» Required task
Copy out the records below word for word, starting at the line that contains "Given: Click help" and ending after the line that contains "[x=349, y=399]". Give only those lines.

» Task input
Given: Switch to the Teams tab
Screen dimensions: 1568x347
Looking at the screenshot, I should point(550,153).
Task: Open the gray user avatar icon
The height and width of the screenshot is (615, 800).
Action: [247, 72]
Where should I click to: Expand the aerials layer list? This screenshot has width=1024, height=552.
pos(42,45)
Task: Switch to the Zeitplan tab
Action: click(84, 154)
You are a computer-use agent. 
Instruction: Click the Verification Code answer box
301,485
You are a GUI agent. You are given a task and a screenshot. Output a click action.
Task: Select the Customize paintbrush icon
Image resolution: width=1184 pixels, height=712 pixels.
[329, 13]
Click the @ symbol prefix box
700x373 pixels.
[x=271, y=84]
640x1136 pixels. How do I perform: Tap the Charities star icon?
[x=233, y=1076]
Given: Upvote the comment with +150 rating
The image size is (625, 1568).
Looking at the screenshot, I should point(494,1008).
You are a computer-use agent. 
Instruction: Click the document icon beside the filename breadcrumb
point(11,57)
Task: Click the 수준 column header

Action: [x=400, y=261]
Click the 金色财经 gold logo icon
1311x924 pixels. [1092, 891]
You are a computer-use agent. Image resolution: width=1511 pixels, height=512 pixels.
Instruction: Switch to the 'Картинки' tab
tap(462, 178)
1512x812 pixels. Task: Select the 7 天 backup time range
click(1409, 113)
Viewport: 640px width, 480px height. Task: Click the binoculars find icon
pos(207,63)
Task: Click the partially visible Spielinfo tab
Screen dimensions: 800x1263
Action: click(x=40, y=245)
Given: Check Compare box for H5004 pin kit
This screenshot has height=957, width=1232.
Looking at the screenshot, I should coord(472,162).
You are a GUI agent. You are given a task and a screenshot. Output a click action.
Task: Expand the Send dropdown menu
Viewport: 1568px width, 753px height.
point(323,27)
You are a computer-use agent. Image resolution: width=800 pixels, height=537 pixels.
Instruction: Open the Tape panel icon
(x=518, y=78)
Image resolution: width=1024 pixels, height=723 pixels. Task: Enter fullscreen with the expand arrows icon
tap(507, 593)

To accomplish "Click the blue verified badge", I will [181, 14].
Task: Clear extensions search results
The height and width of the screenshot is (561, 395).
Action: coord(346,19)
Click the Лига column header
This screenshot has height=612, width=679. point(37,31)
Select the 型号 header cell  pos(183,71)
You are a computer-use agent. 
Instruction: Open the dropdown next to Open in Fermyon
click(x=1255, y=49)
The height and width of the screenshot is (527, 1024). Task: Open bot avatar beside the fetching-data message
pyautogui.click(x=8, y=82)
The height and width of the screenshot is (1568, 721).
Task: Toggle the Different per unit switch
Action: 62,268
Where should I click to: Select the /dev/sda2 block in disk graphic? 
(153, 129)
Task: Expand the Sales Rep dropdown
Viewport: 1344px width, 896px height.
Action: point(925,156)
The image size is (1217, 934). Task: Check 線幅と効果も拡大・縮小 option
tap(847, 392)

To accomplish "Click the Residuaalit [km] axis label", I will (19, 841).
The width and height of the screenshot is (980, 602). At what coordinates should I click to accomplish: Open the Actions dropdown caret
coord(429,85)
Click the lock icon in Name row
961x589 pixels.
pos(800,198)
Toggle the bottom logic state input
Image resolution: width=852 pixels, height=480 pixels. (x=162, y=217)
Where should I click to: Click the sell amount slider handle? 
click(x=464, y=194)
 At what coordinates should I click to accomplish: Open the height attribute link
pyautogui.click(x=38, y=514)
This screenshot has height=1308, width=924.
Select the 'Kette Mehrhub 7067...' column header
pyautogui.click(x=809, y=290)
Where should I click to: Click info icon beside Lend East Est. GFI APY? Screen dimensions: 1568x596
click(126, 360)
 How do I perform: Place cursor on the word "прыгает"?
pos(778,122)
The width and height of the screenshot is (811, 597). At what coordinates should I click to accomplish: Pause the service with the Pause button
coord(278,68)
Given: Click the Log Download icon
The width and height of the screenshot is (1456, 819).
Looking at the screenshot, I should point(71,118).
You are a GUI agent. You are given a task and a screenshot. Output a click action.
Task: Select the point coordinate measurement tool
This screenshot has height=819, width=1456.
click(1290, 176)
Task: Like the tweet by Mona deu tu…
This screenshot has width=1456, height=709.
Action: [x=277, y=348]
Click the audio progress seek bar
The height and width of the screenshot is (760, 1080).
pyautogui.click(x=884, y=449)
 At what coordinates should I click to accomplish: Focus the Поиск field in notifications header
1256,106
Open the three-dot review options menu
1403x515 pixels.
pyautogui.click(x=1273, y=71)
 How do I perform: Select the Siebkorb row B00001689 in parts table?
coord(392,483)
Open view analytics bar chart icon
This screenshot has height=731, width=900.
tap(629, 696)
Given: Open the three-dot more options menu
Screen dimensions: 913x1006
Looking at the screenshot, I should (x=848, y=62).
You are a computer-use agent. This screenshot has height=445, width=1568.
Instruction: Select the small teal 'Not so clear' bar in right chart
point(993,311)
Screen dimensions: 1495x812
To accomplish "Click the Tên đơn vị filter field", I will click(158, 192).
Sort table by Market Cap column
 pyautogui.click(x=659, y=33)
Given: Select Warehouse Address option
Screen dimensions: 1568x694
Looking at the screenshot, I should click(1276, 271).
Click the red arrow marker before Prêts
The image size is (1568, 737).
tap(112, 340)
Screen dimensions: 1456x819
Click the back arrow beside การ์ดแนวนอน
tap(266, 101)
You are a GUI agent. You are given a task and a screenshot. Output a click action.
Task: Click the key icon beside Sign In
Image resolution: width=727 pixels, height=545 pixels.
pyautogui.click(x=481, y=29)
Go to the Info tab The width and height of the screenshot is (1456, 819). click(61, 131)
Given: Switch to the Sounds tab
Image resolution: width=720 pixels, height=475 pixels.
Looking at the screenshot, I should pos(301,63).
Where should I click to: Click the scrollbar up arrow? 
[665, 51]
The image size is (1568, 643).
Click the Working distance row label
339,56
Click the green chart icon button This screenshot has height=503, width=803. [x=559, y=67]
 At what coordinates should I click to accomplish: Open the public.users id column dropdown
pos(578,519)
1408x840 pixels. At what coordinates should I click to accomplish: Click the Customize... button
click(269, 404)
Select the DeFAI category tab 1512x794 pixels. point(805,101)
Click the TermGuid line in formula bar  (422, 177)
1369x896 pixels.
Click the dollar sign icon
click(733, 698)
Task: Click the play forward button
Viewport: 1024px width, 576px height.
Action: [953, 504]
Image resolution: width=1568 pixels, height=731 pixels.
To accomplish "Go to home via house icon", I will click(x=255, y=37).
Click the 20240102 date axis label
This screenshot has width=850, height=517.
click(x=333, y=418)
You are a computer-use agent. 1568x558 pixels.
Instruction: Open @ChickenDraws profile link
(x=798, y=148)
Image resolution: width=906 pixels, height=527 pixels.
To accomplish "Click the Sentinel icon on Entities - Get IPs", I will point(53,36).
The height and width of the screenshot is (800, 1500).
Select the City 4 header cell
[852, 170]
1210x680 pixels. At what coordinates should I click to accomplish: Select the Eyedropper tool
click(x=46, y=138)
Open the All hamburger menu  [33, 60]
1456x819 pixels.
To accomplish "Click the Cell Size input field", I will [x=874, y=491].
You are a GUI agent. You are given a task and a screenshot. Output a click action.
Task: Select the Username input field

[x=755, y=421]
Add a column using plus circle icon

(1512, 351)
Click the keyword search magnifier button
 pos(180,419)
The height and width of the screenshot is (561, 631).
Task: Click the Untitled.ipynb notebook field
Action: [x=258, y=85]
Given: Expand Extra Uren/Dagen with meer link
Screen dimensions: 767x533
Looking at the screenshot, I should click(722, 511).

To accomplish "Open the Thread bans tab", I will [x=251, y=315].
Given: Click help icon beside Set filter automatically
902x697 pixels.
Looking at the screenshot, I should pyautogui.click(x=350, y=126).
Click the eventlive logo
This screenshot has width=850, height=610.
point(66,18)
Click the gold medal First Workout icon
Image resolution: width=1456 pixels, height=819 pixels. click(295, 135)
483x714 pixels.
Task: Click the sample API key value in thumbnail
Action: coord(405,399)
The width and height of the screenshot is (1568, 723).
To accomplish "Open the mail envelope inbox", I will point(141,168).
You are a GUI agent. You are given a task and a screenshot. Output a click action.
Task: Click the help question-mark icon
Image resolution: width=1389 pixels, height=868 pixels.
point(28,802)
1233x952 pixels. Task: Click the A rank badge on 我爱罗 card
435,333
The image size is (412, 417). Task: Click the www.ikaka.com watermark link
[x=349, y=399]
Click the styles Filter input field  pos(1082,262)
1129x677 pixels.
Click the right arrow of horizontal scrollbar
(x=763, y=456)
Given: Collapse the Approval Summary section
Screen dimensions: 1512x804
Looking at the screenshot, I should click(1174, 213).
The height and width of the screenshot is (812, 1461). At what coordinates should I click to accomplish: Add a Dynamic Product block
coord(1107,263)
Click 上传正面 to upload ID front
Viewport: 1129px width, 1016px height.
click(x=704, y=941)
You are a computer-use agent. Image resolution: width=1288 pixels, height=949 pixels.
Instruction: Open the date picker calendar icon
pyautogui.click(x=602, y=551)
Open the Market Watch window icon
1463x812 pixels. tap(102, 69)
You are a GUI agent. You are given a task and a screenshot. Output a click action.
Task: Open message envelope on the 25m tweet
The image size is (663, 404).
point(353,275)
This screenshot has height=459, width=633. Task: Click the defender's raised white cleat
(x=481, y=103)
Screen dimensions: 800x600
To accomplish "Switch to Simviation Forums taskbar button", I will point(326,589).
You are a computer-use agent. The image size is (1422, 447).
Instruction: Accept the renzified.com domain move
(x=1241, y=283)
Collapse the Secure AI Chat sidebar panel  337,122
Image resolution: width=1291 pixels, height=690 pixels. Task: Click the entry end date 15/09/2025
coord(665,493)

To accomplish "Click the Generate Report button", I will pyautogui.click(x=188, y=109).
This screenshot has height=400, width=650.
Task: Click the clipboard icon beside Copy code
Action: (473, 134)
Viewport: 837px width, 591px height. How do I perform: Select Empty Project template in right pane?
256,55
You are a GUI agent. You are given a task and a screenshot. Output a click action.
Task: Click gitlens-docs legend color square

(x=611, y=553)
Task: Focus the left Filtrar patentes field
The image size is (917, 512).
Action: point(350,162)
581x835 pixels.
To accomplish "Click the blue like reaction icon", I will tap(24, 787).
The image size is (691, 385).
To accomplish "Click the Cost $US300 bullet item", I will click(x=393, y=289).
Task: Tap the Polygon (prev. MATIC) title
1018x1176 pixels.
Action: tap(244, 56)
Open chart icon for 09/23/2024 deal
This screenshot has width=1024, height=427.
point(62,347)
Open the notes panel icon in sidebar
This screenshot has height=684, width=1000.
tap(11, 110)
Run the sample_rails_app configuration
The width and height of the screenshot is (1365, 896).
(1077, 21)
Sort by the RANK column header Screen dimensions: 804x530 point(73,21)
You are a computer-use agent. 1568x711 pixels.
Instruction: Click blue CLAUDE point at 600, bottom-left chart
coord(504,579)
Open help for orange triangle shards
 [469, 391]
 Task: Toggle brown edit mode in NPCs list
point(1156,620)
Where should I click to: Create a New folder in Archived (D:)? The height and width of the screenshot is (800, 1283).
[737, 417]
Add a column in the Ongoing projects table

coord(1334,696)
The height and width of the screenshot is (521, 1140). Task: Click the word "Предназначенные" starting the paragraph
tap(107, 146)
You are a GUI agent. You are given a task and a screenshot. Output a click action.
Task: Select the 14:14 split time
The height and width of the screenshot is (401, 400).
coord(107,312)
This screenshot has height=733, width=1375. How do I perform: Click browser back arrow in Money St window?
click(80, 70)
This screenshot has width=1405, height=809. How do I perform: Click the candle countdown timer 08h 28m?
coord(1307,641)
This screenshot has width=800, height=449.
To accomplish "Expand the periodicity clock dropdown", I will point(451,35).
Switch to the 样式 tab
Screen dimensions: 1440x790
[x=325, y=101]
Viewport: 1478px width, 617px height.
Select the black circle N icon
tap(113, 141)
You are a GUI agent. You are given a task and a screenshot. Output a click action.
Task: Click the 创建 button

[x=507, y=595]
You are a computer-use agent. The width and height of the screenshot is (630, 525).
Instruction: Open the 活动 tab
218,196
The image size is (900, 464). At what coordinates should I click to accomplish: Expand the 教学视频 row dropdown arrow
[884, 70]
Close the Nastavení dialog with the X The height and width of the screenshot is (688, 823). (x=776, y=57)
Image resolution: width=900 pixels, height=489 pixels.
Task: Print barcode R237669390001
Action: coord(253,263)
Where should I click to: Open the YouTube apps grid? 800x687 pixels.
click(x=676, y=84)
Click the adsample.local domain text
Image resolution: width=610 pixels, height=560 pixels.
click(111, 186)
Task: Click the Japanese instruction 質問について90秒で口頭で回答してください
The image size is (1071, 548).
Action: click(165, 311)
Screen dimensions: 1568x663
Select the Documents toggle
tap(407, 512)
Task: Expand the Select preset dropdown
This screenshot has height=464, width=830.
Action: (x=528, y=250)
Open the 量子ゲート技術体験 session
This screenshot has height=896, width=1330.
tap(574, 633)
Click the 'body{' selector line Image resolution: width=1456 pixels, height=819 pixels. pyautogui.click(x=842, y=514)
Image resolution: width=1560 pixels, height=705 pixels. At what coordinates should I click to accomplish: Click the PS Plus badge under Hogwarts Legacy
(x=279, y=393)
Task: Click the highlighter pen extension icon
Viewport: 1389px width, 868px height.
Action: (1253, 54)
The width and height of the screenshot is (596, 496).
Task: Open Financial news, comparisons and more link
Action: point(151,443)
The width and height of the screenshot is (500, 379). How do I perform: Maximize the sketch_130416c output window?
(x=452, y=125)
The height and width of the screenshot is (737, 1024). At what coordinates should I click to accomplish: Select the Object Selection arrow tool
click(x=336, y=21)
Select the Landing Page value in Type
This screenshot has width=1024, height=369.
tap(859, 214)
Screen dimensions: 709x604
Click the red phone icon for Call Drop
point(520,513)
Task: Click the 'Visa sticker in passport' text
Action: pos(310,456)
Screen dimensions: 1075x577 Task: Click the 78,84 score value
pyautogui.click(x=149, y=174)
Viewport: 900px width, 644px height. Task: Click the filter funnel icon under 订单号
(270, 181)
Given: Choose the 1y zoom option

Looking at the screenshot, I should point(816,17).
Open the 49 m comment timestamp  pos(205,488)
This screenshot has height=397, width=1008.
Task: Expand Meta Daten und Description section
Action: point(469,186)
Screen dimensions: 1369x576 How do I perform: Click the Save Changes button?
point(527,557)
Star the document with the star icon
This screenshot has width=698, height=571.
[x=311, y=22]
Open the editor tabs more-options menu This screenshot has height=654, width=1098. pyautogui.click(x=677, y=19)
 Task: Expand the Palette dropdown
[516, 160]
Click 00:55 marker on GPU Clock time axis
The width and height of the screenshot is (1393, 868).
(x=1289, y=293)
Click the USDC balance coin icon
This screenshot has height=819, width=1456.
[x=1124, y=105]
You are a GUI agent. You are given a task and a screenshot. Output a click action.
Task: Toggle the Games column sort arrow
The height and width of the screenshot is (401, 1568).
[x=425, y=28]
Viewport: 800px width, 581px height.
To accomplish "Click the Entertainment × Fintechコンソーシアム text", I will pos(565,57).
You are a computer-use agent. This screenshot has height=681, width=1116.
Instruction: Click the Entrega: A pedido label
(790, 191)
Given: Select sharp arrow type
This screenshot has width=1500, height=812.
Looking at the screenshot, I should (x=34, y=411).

» Exercise result
Given: Click help icon beside Set filter automatically
902x697 pixels.
Looking at the screenshot, I should pyautogui.click(x=350, y=126).
Click the eventlive logo
This screenshot has width=850, height=610.
point(66,18)
Click the gold medal First Workout icon
Image resolution: width=1456 pixels, height=819 pixels. click(295, 135)
483x714 pixels.
Task: Click the sample API key value in thumbnail
Action: coord(405,399)
The width and height of the screenshot is (1568, 723).
To accomplish "Open the mail envelope inbox", I will point(141,168).
You are a GUI agent. You are given a task and a screenshot. Output a click action.
Task: Click the help question-mark icon
Image resolution: width=1389 pixels, height=868 pixels.
point(28,802)
1233x952 pixels. Task: Click the A rank badge on 我爱罗 card
435,333
The image size is (412, 417). Task: Click the www.ikaka.com watermark link
[x=349, y=399]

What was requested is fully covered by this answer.